Under the banner of “decentralisation”, Labour’s plans to push power “out and down” will not make government more accountable, but will elaborate the apparatus of the state and make its power more diffuse — more evasive, and harder to influence. At the same time, they will weaken the powers of Parliament: the very thing that has been key to Britain’s historical success. And let us not forget: Britain has been a success. It is not a perfect system, but this patchwork compromise has functioned well and has been gradually and peacefully reformed for centuries. It is no coincidence that Britain has spawned vast, thriving successor states around the world.
British people lived in freedom under the law while many countries, now admired by progressive radicals as beacons of democracy, still tyrannised their populations. A constitution is something for the generations not just for ourselves and, in judging it, our perspective must encompass the grand panorama of history.
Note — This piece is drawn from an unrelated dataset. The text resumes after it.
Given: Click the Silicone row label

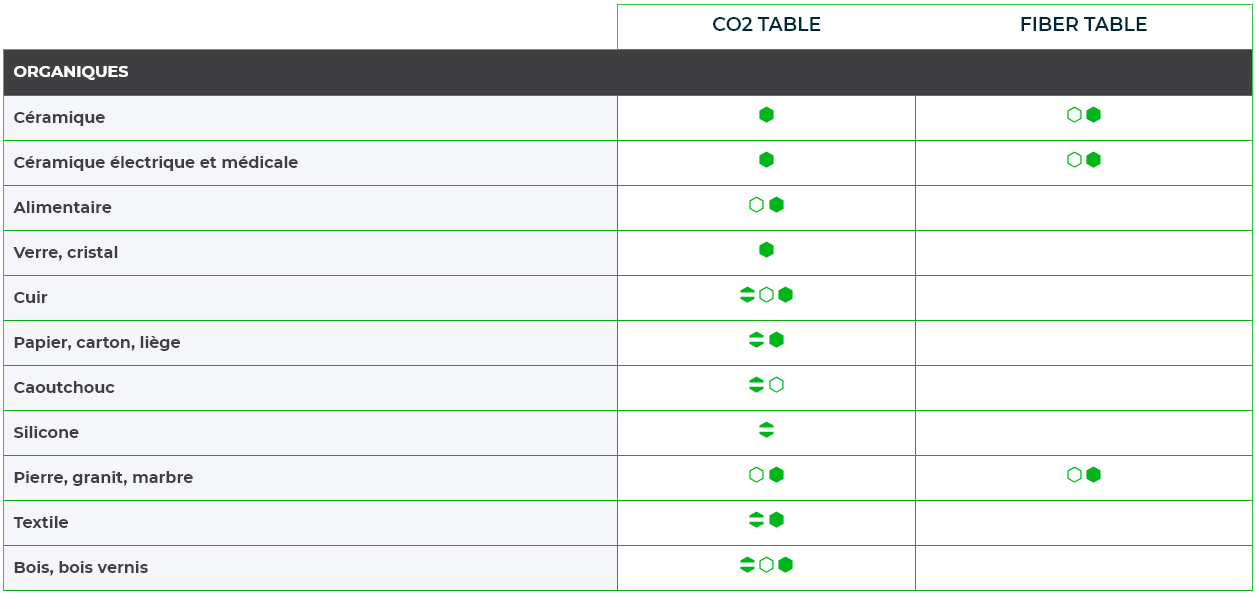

This time, there is a real decision to be made on election day, and it matters. Between rudderless incompetence on the one hand, and bold, irreversible, optimistic, and disastrous revolution on the other. Peter Hitchens, as usual, has it right: if you want to punish the Tories, try and force them to stay in office — deprive them of their relaxing retirements and lucrative lecture tours. But, for Heaven’s sake, keep Sir Keir and his student radicalism away from the constitution.